That all said, it is only in my right. It gets worse as the day goes on, and if I don’t sleep or at least ‘reset’ my eyes under an ice pack or eye mask, it gets quite unbearable, but that is very normal for the standard of migraine I have.

In all I’d say this treatment has made a real difference to my life, and now I’m used to the cycle it has caused, I can adapt to prepare for it on a daily basis. Still 200% sure the treatment was worthwhile, and will be anxious to see how long it works for.

I was migraine free this morning

Buuuuut guess who’s back?

Of course.

Hello migraine. You weren’t missed.

I don’t know whether I’m right but in my mind it’s one of four things:

  1. Hormonal migraine – hormonal migraines work in a different way with me, and whether science would back up my life I’m not sure but it’s true. The worst, most intense, likely-to-vomit migraine moments come when I’m due on, and in the first days of my period. I’m currently on day three of my cycle (just in case you were all wondering, I’m sure you were!) so it’s possible that things might ease back down.

### Material supplied:
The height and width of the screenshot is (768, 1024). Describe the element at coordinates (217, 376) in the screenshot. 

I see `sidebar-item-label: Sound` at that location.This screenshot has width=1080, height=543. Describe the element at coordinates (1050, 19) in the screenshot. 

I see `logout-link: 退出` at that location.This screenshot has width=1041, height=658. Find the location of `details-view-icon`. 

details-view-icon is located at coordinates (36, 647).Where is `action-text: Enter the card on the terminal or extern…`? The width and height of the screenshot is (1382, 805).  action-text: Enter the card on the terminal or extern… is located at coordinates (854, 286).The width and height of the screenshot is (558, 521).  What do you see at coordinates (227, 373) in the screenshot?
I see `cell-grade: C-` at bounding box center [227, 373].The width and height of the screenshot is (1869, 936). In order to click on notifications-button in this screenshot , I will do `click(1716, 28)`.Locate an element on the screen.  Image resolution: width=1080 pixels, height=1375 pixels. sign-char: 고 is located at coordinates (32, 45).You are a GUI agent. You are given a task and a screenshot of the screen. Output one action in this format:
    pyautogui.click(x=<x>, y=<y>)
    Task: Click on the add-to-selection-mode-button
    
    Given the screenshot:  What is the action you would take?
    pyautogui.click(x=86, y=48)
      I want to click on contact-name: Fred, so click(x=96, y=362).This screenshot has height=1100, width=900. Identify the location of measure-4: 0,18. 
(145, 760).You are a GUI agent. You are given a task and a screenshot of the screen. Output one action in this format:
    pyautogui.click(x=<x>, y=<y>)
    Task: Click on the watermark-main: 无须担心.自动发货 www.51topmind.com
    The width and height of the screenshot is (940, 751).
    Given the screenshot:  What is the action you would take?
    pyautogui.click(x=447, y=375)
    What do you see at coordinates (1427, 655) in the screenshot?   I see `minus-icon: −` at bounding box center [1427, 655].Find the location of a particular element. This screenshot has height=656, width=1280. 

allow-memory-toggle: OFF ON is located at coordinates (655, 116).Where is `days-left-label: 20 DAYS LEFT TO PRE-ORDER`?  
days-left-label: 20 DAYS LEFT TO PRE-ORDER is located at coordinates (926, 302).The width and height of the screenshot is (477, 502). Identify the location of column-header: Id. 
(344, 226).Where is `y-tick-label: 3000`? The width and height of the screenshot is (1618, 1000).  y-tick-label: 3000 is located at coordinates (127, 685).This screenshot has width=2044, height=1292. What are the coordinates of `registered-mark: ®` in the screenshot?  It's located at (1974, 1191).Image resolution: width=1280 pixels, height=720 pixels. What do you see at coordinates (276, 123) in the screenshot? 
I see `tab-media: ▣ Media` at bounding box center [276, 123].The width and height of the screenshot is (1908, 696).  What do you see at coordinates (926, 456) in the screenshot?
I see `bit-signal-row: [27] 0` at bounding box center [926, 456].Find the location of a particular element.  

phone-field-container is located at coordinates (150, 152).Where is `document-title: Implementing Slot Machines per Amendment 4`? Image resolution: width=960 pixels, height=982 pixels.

### Work required:
Pick up the post about migraine treatment after its last sentence and keep writing it.

### Exercise answer:
  2. Just sheer bad luck – meh, you win some, you lose some. Possible this is just the ‘lose’ part.
  3. I pushed myself too hard today because of the lack of migraine – whilst I’ve napped today, thanks to a lovely friend taking Little Crafter out for a few hours, I’ve also had an hour long appointment, done the washing up, and started the day at 5am. I know that doesn’t sound much written down but with a series of chronic health conditions, every little thing is a big thing.
  4. My migraines are too intense for this treatment to last  Whether I’m just terrified by this thought, or whether it is a genuine possibility, I’m not sure, but the thought keeps whizzing through my head.

It’s scared me, going from a clear head to migraine again. I’m hoping that because it’s still early days, I might not be getting the full effect of the treatment yet; I know the information says the full effect can be seen at about two weeks post injection. But my neck has just clicked. The right side still feels worse, but the left is certainly migraine.

Damn.

Migraine treatment – two days post injection

This will be a short post, because, put – well, shortly – I feel… fine.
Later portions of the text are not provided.